La justification par la grâce est un truc simple : pour être quelqu’un tu n’as pas besoin de te justifier. Pour être aimé tu n’as pas besoin de le mériter : c’est un cadeau, l’amour. Pour être reconnu on ne te demande pas ton diplôme. Pour avoir le droit de manger tu n’as pas à présenter une fiche de paie. Tu es toi, de plein droit. Devant Dieu.

Et devant les hommes ?

Quand le moine Martin Luther remet ce message en circulation c’est le début du XVI e siècle. Un temps où l’Europe après guerres, pestes et famines, vit dans l’obsession de la mort et le rêve d’un monde meilleur promis après la mort. Rêve de paradis, mais rêve gâché par l’examen d’entrée destiné à réserver ce paradis aux seuls justes. D’où la grande question posée à tous les mortels : comment être juste devant Dieu ? Dieu est un juge, l’homme est l’accusé, le Juge est juste et l’accusé présumé coupable depuis sa naissance : la cause est entendue d’avance. Et la sentence dépasse les effets d’une mauvaise note, car si tu n’es pas reçu au paradis tu vas en enfer ! Ou au purgatoire – un séjour du type goulag de l’au-delà. Dans ce climat, puisqu’on ne peut pas gagner par mérite, il faut bien trouver des combines. Et l’Église en offre une : les Indulgences, un papier qui vaut réduction de peine. Ça se vend comme un permis de séjour illégal. Et ce commerce de la religion produit un miracle : sortir des sommes très grosse de bourses très petites. L’ensemble fait jaillir aux yeux de Luther les ressources de cette phrase de Paul : « le juste vivra par la foi ; le juste par la foi vivra : l’humanité vivra d’être juste par la foi (*) ».

La foi c’est l’organe qui accepte la grâce. Plus besoin d’indulgences ou de pénitences, fini la religion de la peur ! Seulement, au XXI e siècle, parler de la grâce qui libère à des gens qui n’ont plus peur de l’enfer mais qui voient des enfants attraper des cancers ou se faire estropier par des assassins bénis d’un dieu vampire, c’est un peu décalé ! Alors dans la vie réelle être sauvé par Dieu ça veut dire quoi ? Être sauvé par la grâce ça change quoi ? Pour les gens qui croient que Dieu existe et que Jésus ce n’est pas du cinéma, ça change le sens de la vie.
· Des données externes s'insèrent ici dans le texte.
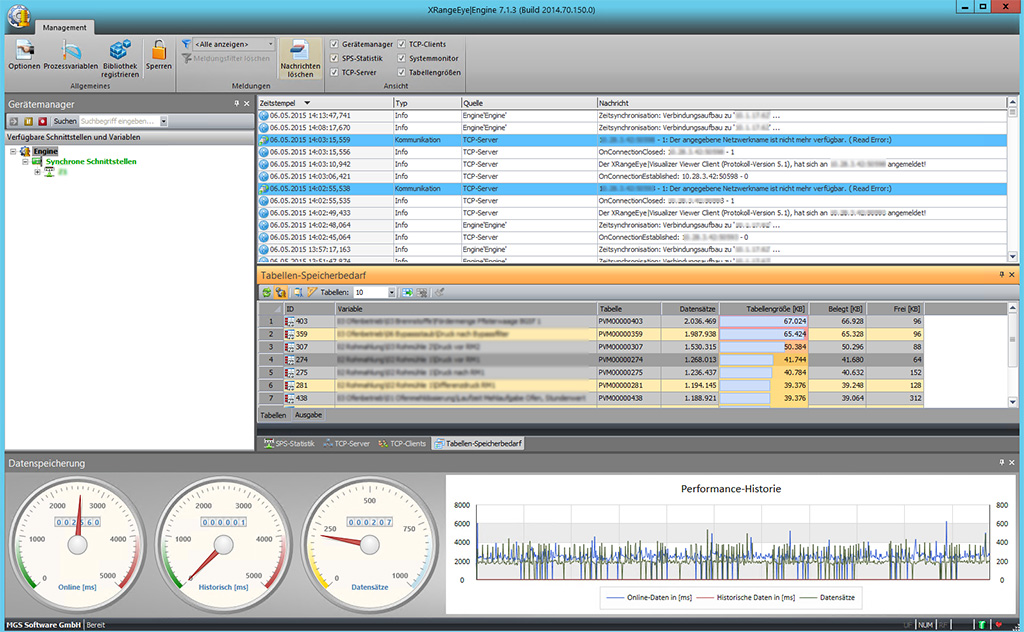This screenshot has height=632, width=1024.
Task: Uncheck the Gerätemanager view checkbox
Action: [335, 44]
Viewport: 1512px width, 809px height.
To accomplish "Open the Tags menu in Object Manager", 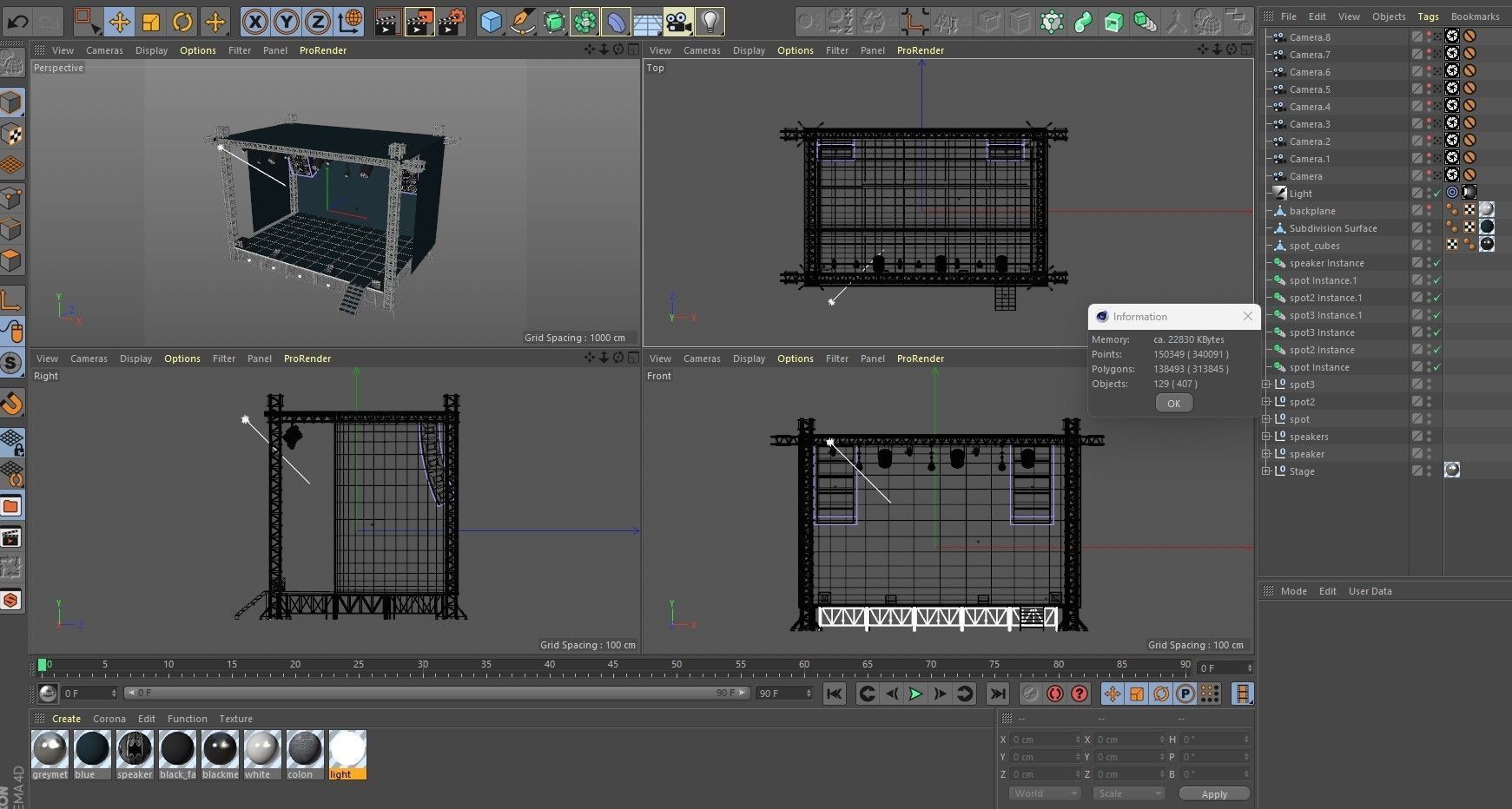I will 1428,16.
Et ça donne du sens à l’après-vie !

Mais pour les autres ? Les autres ne croient plus au Juge céleste, mais la fonction s’est démocratisée et le jugement a lieu à tous les carrefours : par le salaire (justifier d’un salaire régulier), les codes vestimentaires ou alimentaires, l’habitat, le milieu social, les loisirs… chacun doit faire ses preuves : se justifier aux yeux de tous. Et finalement, se laisser caser à un rang qui va du piédestal au pilori et qu’on appelle statut. Le jugement a perdu en superstition mais pas en obsession.

Cependant la prédication de la grâce n’est pas restée sans effet : la fonction de juge s’est démocratisée mais la miséricorde aussi ! On voit des gens sans gloire ni prétention adopter l’assassin de leur enfant, pardonner les pires cruautés aux hommes, ces brutes, et à Dieu les plus insupportables malheurs : rendre grâce, rendre la grâce qu’ils ont reçue. Assurément la grâce sauve. Pas sûr qu’elle nous protège des autres – c’est le rôle de la loi. Elle nous sauve de nous-mêmes et nous grandit. Elle donne la force de vivre et d’aimer envers et contre tout.